The interest expense and real estate taxes can deduct on both a primary home and a second home. To qualify as a home, the property must have sleeping accommodations, cooking facilities, and a toilet. The second home for many people is a vacation home, such as a cabin at the lake, a condo in a ski resort, a beach house, a recreational vehicle, or a boat with living quarters.

The costs of owning a second home can be significantly reduced if the home is rented out. This allows your clients to also deduct part of the cost of utilities, insurance, maintenance and repairs, as well as depreciation expense for the part of the year they rent out the home. The disadvantage of renting out a vacation home is tenants do not take care of the home the way your clients would.

There are two sets of rules that apply to homes your clients use personally. First, if your client rents out their primary home or second home for less than 15 days, they do not pay tax on the rental income and they cannot claim deductions.

When the city’s hotels were full for the Super Bowl, your client rented their home to a family who came to see the game. They charged $2,000 for 8 nights. The $2,000 is tax-free. Your client is not required to report the income on his/her return and cannot deduct any rental expenses.

The second set of rules applies if your clients rent out their home or second home for more than 14 days. The emphasis switches from how much they rent the home to their personal use of the home. If your clients use their home personally for more than 14 days or 10% of the rental days, whichever is greater, then they cannot claim expenses greater than their income. In other words, your clients cannot claim a loss from renting their primary home or second home if they personally use the home a lot.

If your clients use the home less than 15 days or 10% of the rental days, whichever is greater, they can deduct expenses in excess of their rental income. The home is treated as a rental home and, subject to the passive loss rules, your clients can claim a loss.

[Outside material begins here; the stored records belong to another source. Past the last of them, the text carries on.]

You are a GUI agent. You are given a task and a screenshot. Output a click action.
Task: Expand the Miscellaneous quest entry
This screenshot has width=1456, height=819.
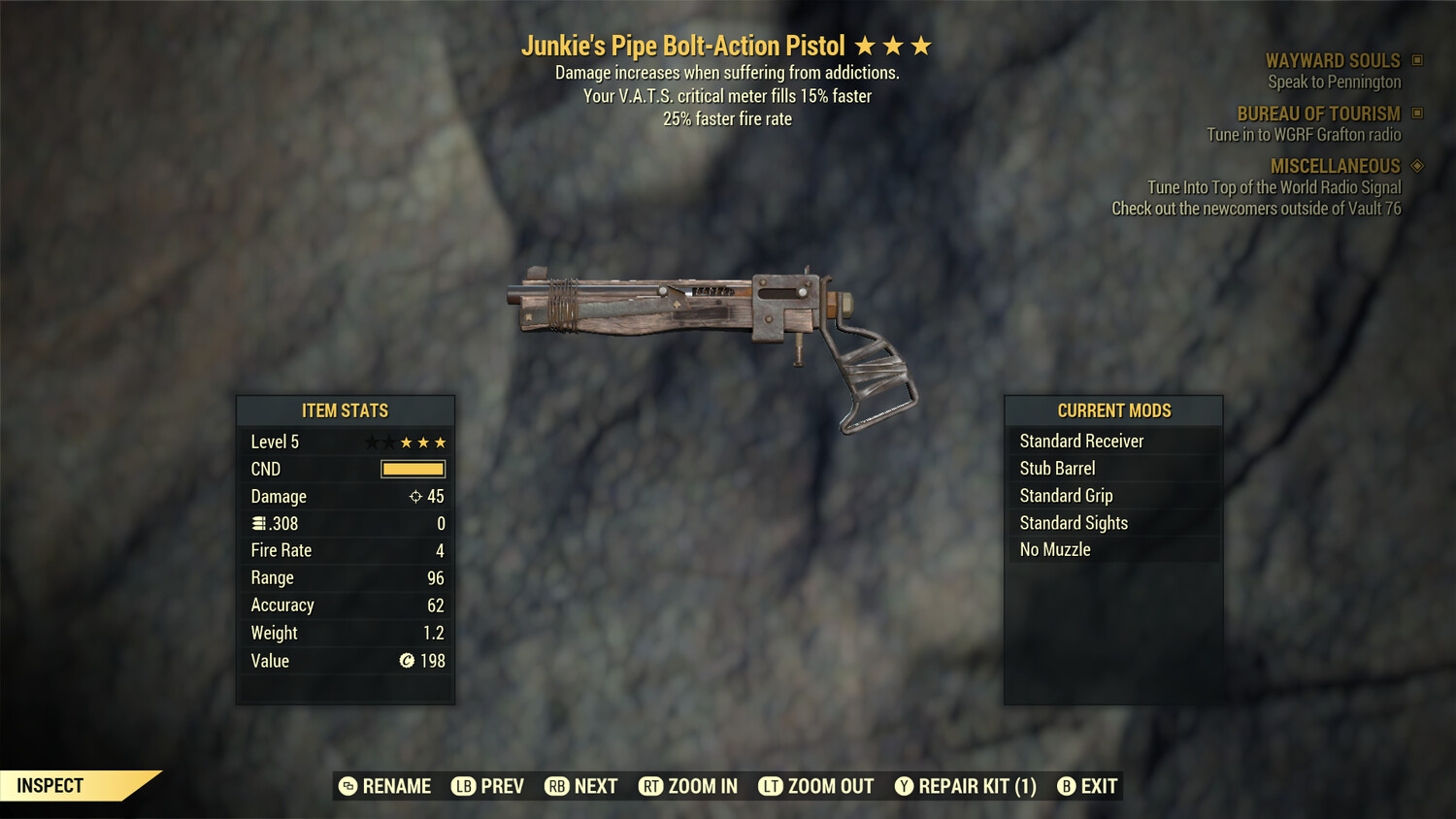(1334, 166)
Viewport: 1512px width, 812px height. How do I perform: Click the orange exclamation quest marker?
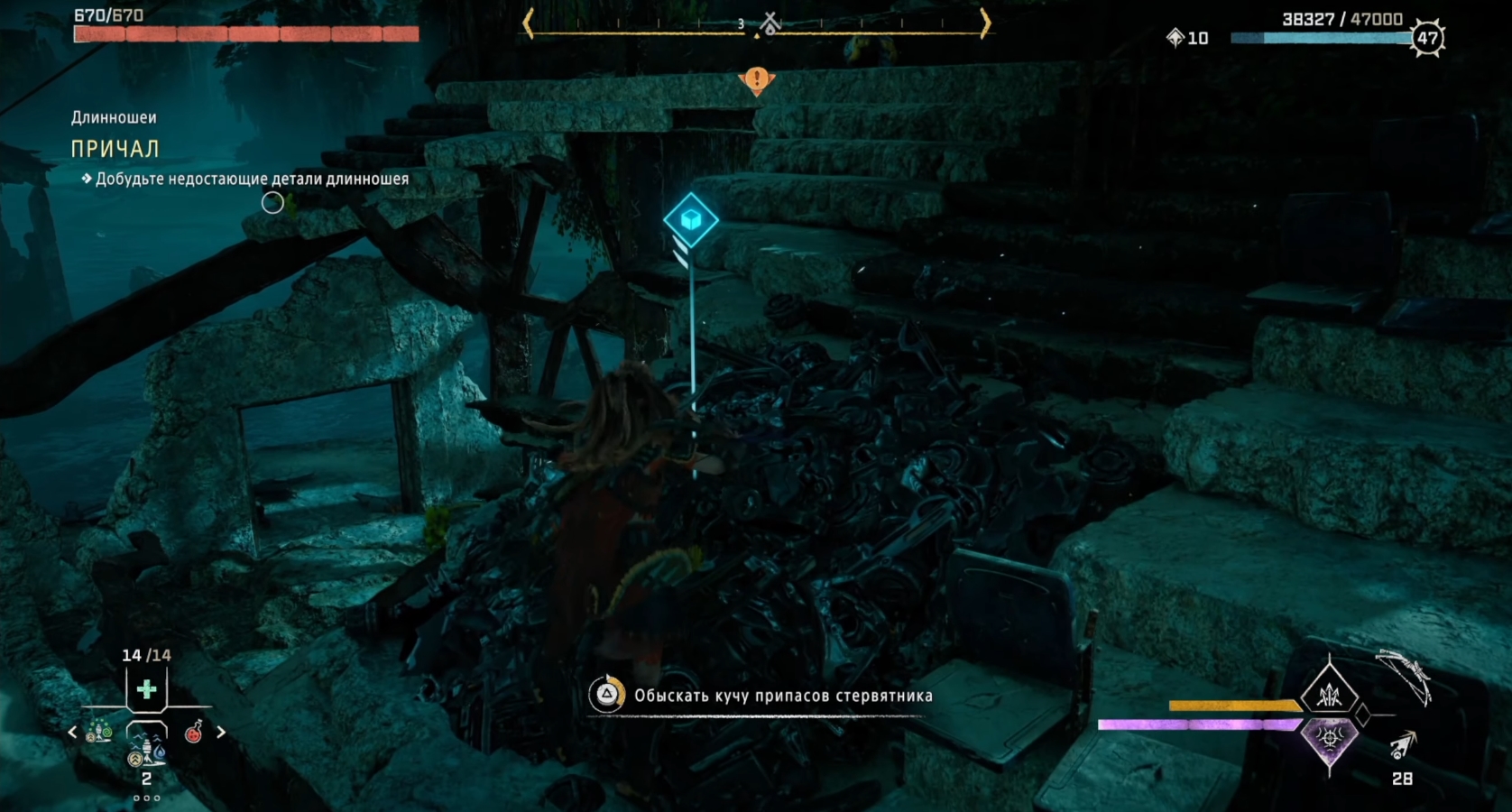tap(757, 80)
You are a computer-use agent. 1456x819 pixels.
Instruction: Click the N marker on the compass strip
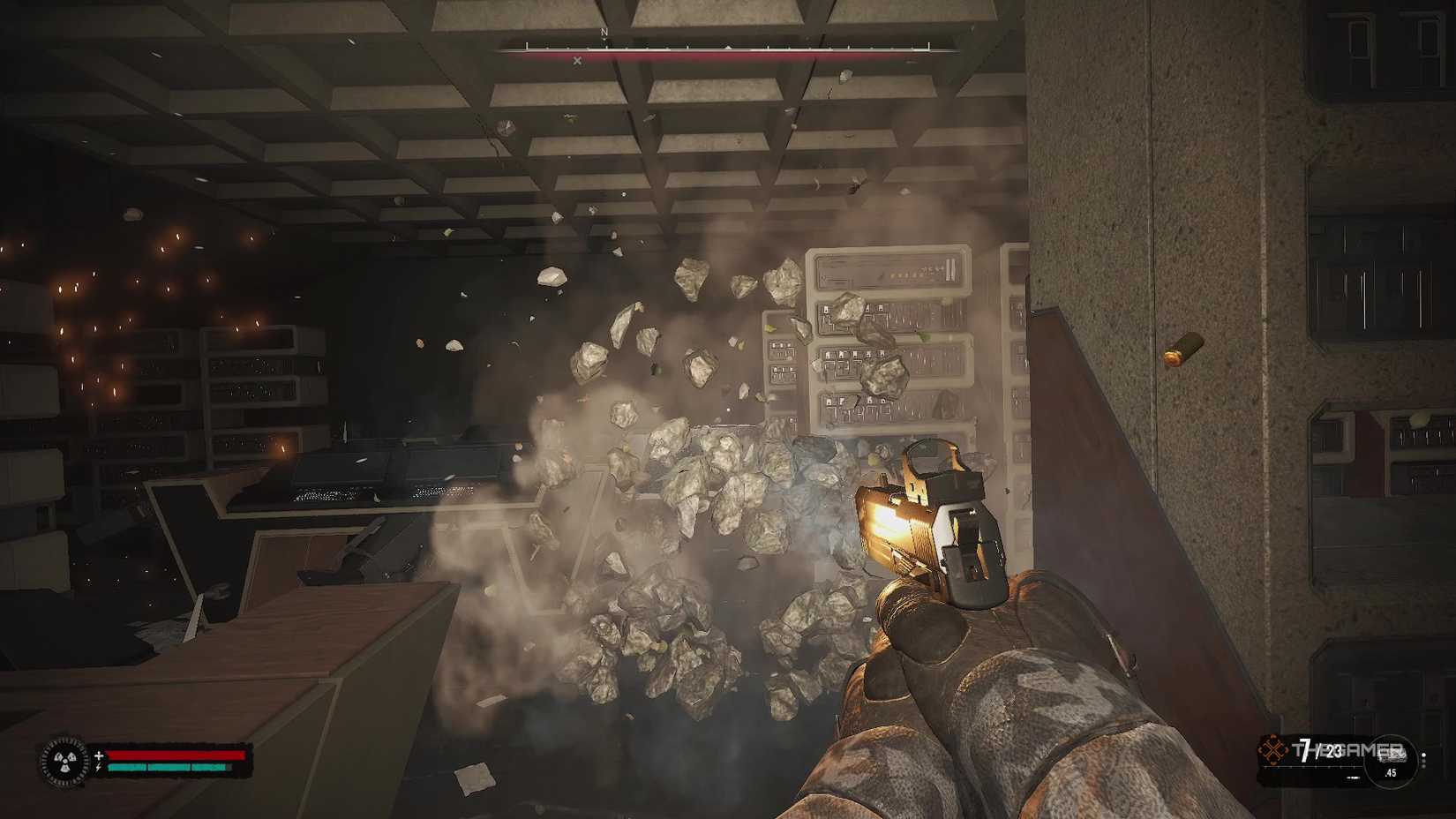point(604,33)

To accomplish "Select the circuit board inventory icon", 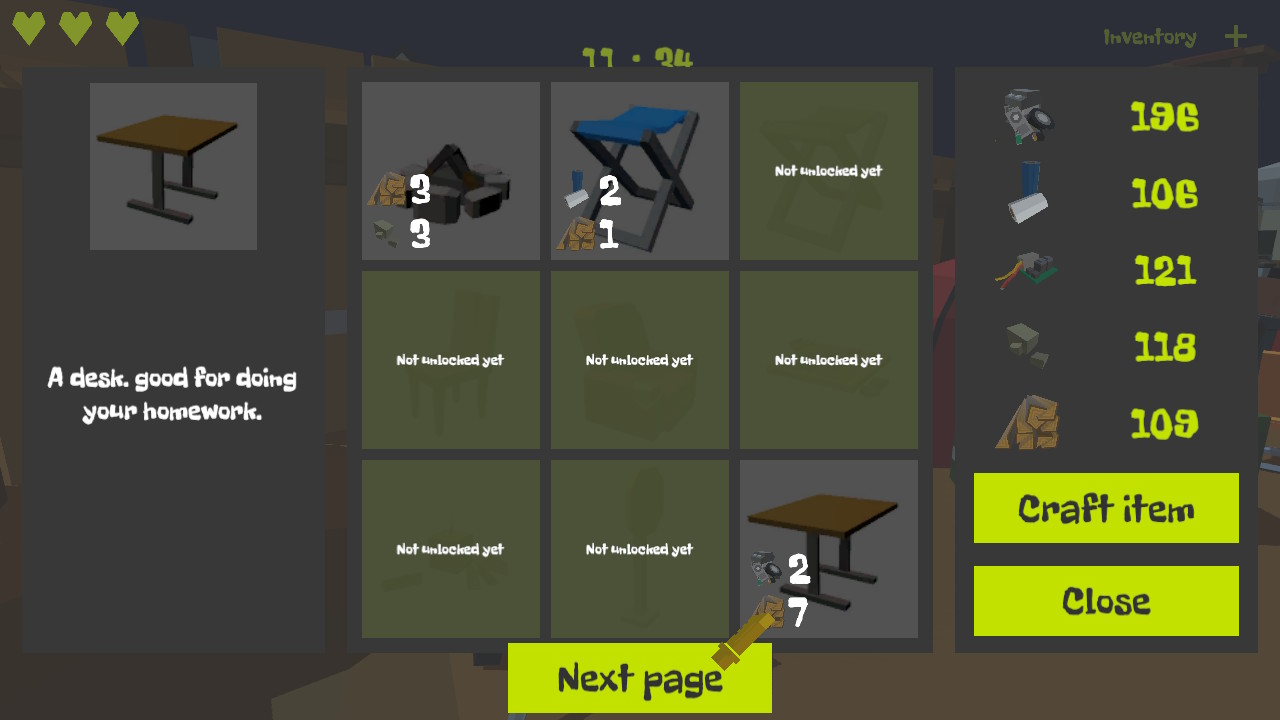I will click(x=1025, y=269).
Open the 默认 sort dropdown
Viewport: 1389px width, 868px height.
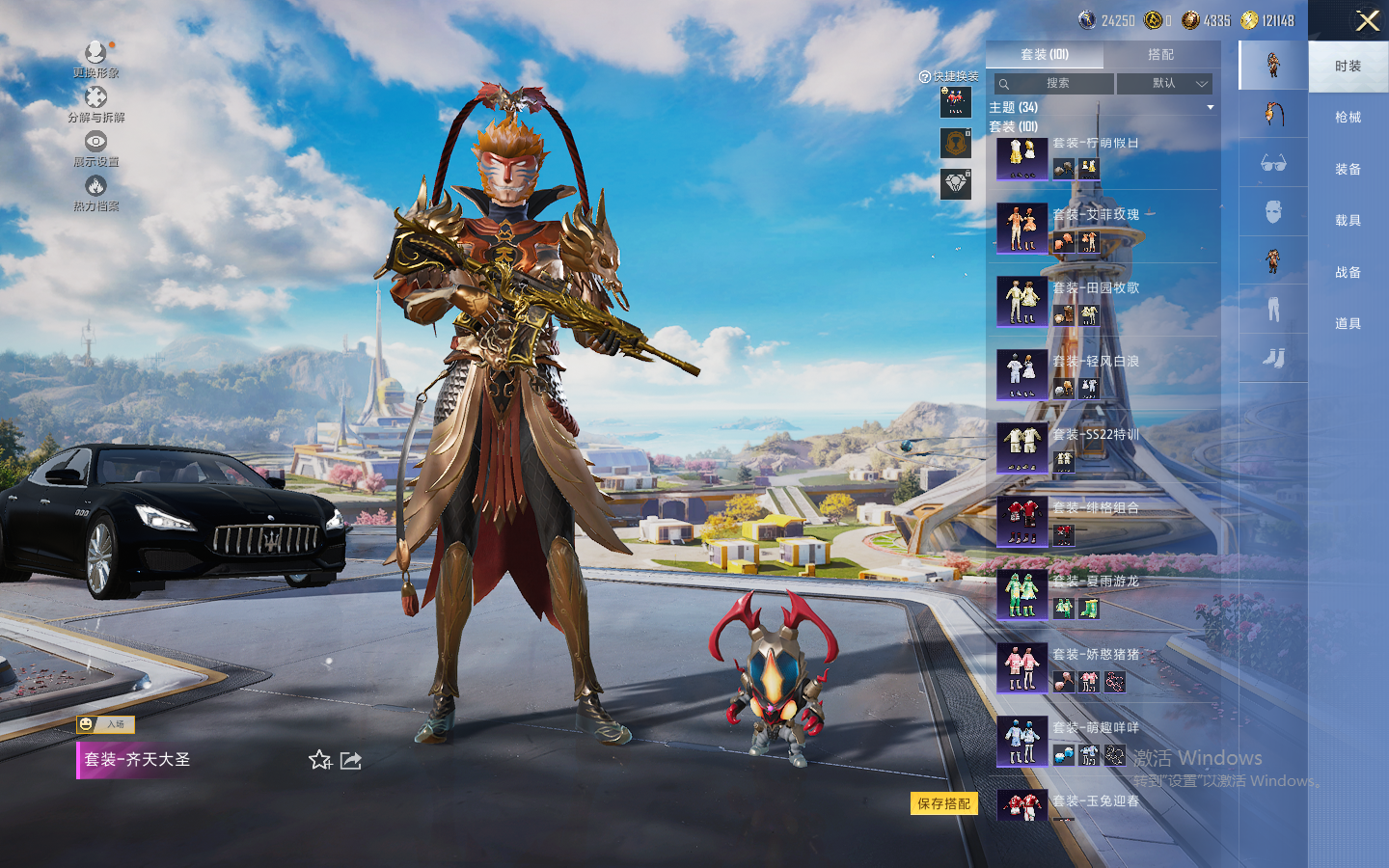pos(1165,84)
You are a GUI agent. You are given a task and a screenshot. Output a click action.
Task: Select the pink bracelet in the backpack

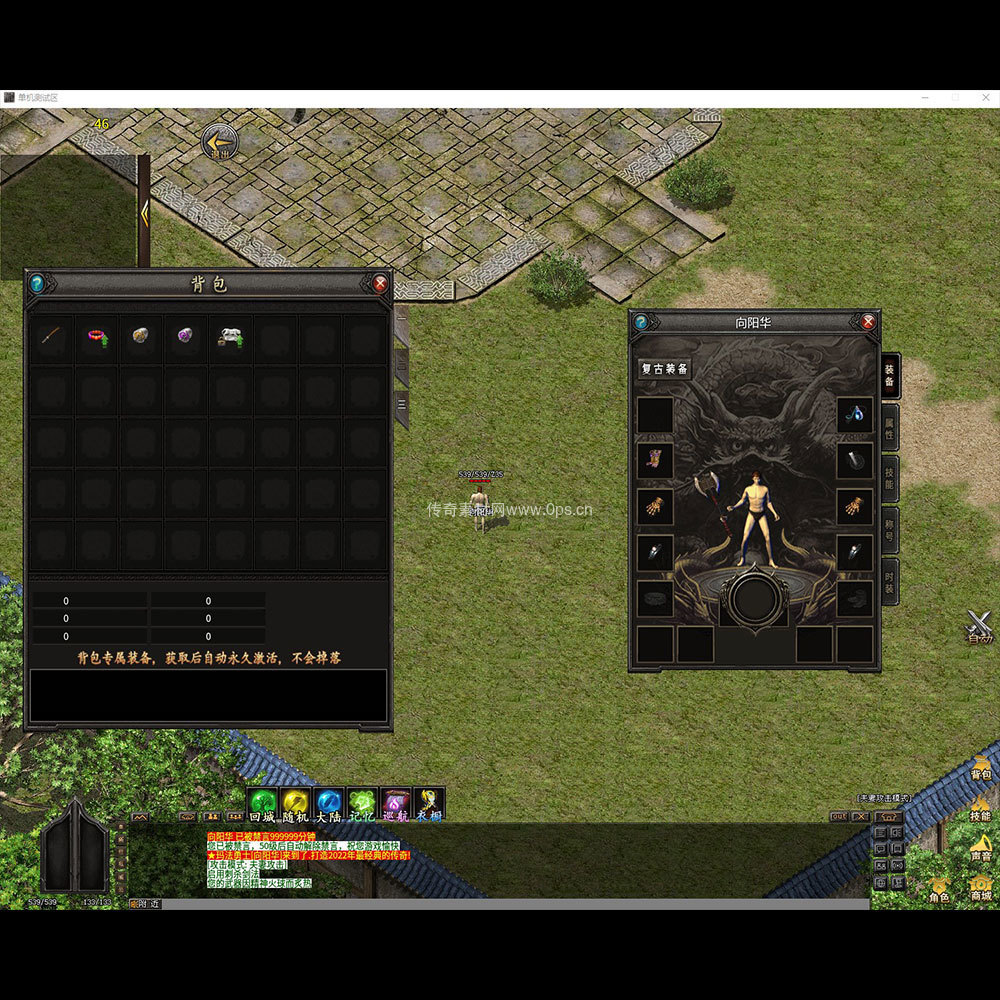click(97, 337)
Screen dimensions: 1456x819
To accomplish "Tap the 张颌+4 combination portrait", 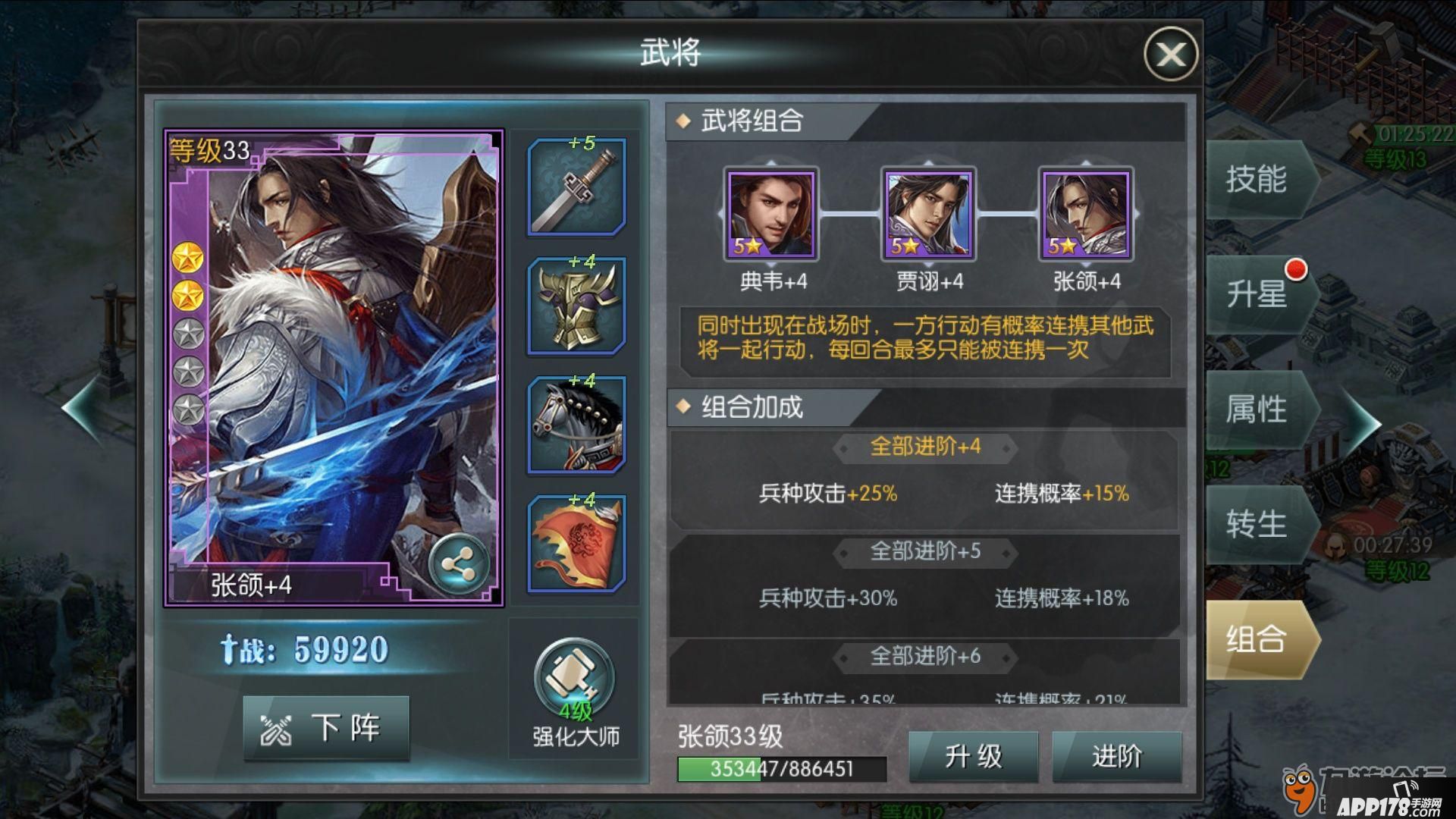I will click(x=1086, y=215).
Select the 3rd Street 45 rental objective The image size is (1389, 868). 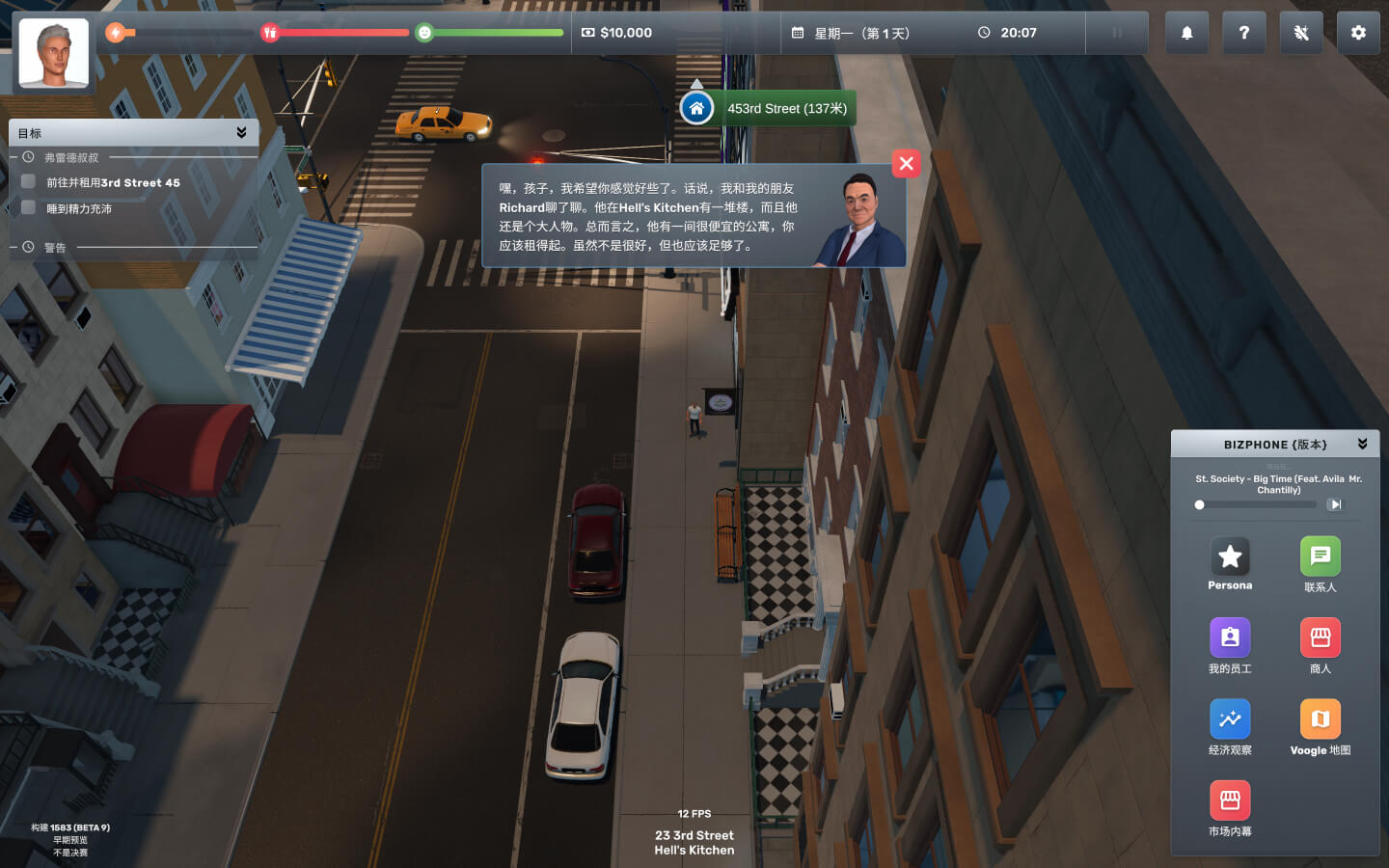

In calculating your clients’ rental deductions, they cannot deduct expenses related to their personal use. They also must take the deductions in a certain order. The first deductions your clients can take are the ones they can take anyway, such as mortgage interest and taxes. The second deductions they can take are operating expenses, such as utilities, insurance, and repairs and maintenance. Finally, depreciation can be deducted.

To calculate income or loss from renting out a home, one of two methods can be used — the Court Method or the IRS Method. The only difference between the two methods is the way they treat the deduction for interest and taxes. Under the Court Method, you determine the rental portion of interest and taxes by dividing the number of rental days by the 365 days in a year. Under the IRS Method, you determine the rental portion of interest and taxes by dividing rental days by the total of rental and personal-use days. The example below shows both methods.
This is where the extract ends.